══ Given entries ══

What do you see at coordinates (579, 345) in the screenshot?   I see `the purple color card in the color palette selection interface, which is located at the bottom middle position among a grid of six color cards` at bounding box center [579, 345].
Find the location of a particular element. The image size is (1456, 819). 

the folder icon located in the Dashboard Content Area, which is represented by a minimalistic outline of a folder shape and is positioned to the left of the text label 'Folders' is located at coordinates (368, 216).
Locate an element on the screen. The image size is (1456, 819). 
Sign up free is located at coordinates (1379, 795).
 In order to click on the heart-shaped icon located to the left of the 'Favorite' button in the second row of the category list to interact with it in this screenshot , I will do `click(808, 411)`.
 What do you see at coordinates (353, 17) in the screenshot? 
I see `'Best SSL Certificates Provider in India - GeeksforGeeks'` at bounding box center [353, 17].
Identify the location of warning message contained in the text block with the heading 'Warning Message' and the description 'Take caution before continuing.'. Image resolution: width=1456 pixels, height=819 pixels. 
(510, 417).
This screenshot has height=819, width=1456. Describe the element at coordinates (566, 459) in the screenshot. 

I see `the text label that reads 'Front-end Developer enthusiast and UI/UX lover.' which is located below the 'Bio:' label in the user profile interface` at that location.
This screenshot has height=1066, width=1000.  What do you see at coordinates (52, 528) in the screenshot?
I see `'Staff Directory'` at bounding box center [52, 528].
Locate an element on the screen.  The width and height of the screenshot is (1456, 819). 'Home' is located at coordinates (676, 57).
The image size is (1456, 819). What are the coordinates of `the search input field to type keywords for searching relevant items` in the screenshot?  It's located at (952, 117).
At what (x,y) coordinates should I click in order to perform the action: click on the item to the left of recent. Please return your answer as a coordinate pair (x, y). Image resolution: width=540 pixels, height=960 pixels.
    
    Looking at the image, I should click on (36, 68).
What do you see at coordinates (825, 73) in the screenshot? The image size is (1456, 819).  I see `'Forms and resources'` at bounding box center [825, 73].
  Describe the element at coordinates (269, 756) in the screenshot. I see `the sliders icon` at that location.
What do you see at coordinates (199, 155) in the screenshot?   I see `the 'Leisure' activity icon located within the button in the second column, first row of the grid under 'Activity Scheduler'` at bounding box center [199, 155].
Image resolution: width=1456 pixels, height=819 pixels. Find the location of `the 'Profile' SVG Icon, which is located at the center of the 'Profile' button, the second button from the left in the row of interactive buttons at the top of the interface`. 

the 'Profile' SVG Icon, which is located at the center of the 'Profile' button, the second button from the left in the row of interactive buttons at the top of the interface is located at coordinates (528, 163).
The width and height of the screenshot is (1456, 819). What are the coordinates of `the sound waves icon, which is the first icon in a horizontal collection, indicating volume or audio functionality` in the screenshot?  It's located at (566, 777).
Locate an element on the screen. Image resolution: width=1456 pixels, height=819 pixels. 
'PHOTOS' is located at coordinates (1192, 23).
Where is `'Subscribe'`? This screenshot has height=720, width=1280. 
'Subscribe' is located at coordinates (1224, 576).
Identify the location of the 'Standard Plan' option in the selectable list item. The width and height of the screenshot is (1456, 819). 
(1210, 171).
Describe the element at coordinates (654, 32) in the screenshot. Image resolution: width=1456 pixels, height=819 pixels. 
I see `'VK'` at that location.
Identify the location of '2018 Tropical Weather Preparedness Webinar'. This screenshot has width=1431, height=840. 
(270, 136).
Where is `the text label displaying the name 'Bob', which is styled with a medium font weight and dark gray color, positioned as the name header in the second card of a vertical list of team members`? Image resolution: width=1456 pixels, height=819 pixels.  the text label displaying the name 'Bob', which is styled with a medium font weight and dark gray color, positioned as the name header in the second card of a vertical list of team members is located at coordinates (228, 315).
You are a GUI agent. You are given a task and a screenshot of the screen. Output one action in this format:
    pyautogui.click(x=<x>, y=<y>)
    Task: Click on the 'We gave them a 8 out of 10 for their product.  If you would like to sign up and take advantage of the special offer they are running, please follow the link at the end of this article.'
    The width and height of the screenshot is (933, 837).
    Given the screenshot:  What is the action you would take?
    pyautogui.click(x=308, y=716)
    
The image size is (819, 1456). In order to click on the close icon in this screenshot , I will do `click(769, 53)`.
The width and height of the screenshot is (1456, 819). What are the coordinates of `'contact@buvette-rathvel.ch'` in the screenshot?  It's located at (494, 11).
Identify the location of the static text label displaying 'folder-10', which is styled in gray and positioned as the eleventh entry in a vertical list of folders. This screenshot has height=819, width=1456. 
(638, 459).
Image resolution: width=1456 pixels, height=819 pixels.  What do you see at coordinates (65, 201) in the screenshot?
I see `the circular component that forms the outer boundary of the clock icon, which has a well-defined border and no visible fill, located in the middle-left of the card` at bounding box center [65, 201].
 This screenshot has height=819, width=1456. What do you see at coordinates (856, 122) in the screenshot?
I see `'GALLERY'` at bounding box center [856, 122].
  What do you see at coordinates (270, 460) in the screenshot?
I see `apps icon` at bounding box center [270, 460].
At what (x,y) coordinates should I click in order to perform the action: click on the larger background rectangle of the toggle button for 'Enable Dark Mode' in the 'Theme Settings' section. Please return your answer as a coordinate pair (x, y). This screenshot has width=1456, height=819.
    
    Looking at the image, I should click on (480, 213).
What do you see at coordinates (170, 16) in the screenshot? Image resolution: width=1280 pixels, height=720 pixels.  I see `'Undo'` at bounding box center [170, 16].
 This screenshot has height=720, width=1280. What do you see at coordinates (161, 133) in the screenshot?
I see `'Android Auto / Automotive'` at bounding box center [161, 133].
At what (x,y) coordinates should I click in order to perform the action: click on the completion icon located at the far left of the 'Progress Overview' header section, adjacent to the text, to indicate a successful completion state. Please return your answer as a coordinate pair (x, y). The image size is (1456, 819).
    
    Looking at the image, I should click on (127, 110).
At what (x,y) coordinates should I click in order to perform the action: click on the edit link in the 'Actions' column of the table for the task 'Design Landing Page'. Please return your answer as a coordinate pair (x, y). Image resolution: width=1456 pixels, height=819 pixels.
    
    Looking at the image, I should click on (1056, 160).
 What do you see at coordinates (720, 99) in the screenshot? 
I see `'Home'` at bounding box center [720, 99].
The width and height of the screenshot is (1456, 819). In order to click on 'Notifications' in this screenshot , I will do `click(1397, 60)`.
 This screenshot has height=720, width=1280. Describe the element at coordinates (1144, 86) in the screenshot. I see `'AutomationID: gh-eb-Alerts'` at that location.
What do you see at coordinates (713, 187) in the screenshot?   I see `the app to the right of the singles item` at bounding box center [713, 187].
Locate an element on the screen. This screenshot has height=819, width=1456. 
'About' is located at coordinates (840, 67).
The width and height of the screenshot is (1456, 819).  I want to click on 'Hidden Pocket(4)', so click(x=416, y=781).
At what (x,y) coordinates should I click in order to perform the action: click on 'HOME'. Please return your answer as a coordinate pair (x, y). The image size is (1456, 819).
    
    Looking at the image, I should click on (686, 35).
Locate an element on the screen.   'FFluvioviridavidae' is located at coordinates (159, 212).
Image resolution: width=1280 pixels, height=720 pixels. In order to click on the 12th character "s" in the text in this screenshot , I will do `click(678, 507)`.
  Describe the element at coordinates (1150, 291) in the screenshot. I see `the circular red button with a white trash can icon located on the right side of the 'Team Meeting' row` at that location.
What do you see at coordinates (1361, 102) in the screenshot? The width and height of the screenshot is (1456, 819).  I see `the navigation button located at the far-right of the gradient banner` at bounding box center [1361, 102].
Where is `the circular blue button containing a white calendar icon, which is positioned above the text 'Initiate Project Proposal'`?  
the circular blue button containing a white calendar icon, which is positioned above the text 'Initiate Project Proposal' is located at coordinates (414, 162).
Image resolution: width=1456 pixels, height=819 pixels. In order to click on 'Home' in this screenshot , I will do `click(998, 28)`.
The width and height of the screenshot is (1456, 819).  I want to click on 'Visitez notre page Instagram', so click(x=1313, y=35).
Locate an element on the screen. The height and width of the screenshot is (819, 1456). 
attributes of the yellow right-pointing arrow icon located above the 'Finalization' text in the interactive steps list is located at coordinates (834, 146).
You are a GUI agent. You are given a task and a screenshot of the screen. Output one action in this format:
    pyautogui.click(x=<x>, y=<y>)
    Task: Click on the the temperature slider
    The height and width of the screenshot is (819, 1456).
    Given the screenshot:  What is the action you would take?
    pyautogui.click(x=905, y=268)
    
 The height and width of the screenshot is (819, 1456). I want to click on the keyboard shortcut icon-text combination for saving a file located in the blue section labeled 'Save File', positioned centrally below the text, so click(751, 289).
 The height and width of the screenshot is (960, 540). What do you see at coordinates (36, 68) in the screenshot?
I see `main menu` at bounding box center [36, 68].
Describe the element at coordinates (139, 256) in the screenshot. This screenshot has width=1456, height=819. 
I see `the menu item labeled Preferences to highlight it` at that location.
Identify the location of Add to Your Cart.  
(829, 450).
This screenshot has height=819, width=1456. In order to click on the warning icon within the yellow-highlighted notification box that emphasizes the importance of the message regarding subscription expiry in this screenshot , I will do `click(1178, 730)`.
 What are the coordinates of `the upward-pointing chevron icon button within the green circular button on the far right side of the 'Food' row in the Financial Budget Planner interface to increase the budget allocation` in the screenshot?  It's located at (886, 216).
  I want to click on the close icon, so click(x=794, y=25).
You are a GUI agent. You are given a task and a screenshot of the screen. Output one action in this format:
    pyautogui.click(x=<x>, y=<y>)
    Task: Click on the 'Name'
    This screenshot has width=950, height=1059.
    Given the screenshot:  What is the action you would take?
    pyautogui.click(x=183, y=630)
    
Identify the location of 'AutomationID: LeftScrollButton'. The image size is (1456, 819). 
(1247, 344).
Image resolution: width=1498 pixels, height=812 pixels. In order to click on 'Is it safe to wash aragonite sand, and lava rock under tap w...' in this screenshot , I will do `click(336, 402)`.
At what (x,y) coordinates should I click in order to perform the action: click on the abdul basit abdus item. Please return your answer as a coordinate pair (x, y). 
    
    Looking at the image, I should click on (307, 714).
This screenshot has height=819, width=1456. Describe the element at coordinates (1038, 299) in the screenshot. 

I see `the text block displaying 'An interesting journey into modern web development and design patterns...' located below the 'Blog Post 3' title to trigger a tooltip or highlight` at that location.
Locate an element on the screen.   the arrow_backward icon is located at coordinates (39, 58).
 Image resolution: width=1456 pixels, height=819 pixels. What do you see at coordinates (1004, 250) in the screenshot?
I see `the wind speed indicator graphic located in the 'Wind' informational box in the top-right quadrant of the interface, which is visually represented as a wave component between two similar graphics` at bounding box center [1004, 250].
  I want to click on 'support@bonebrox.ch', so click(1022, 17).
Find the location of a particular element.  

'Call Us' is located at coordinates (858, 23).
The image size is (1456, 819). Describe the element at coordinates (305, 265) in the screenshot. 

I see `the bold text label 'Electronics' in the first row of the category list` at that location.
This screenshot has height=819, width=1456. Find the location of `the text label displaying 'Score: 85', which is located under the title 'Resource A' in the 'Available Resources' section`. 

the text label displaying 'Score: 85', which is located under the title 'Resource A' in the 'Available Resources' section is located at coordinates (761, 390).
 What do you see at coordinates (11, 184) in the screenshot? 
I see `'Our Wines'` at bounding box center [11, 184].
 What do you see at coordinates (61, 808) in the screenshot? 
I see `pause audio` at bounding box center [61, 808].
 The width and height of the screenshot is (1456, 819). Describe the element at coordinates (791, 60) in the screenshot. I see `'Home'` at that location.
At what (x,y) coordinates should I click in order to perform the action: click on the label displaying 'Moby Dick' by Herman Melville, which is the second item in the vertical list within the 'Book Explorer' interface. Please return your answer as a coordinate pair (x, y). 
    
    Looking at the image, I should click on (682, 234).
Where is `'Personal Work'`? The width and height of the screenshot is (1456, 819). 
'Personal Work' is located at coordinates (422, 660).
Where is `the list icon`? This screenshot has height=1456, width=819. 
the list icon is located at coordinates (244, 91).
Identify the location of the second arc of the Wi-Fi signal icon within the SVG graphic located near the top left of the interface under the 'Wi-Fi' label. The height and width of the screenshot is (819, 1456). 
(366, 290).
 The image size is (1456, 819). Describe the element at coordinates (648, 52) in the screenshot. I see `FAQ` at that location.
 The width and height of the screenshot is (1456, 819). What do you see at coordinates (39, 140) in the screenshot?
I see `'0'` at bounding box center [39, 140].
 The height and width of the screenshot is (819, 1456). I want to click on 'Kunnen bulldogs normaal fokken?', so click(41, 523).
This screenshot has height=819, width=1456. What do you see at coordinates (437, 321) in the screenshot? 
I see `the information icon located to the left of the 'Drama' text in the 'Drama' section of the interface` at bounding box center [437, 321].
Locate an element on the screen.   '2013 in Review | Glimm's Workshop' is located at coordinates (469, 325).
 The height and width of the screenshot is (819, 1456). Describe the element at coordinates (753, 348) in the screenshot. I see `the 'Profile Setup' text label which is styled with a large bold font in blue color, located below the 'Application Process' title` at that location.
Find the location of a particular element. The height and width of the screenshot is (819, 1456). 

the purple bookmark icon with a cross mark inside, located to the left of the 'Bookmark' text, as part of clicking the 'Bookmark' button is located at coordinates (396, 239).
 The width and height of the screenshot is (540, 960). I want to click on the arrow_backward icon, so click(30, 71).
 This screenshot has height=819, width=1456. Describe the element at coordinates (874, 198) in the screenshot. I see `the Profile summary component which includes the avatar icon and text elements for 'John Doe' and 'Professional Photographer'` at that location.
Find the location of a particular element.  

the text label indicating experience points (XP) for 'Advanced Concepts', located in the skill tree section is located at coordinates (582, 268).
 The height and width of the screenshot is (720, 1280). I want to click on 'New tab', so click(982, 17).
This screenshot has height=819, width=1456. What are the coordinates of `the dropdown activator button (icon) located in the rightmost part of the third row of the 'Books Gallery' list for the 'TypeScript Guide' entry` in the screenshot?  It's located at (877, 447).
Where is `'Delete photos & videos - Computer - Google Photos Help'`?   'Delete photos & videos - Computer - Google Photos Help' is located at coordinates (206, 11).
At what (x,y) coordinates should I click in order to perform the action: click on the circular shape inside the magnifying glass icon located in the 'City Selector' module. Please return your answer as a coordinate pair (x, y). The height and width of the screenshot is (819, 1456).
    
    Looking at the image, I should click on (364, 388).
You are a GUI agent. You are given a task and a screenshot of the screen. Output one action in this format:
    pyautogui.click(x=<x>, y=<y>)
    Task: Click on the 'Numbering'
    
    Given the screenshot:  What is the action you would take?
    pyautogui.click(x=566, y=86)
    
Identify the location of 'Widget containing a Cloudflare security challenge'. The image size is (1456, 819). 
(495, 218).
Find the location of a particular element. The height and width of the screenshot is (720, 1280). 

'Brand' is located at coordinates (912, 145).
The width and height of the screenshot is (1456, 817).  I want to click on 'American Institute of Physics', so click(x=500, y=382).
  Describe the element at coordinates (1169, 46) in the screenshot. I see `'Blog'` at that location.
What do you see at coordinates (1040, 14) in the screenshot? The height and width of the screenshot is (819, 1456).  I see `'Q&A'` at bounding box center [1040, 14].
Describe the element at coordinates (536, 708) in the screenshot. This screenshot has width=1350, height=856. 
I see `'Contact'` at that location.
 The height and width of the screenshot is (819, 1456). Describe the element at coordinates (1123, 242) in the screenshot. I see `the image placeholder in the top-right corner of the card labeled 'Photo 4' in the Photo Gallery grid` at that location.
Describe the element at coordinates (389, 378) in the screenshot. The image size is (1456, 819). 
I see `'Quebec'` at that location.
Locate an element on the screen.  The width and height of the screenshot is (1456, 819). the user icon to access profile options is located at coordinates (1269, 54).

═══

Render the lines of the items above as a JSON list of strings, one string per line and with blank lines left out, starting at the beginning of the items and ending at the line that contains "The image size is (1456, 819). What", both ends included.

[
  "What do you see at coordinates (579, 345) in the screenshot?   I see `the purple color card in the color palette selection interface, which is located at the bottom middle position among a grid of six color cards` at bounding box center [579, 345].",
  "Find the location of a particular element. The image size is (1456, 819). ",
  "the folder icon located in the Dashboard Content Area, which is represented by a minimalistic outline of a folder shape and is positioned to the left of the text label 'Folders' is located at coordinates (368, 216).",
  "Locate an element on the screen. The image size is (1456, 819). ",
  "Sign up free is located at coordinates (1379, 795).",
  " In order to click on the heart-shaped icon located to the left of the 'Favorite' button in the second row of the category list to interact with it in this screenshot , I will do `click(808, 411)`.",
  " What do you see at coordinates (353, 17) in the screenshot? ",
  "I see `'Best SSL Certificates Provider in India - GeeksforGeeks'` at bounding box center [353, 17].",
  "Identify the location of warning message contained in the text block with the heading 'Warning Message' and the description 'Take caution before continuing.'. Image resolution: width=1456 pixels, height=819 pixels. ",
  "(510, 417).",
  "This screenshot has height=819, width=1456. Describe the element at coordinates (566, 459) in the screenshot. ",
  "I see `the text label that reads 'Front-end Developer enthusiast and UI/UX lover.' which is located below the 'Bio:' label in the user profile interface` at that location.",
  "This screenshot has height=1066, width=1000.  What do you see at coordinates (52, 528) in the screenshot?",
  "I see `'Staff Directory'` at bounding box center [52, 528].",
  "Locate an element on the screen.  The width and height of the screenshot is (1456, 819). 'Home' is located at coordinates (676, 57).",
  "The image size is (1456, 819). What are the coordinates of `the search input field to type keywords for searching relevant items` in the screenshot?  It's located at (952, 117)."
]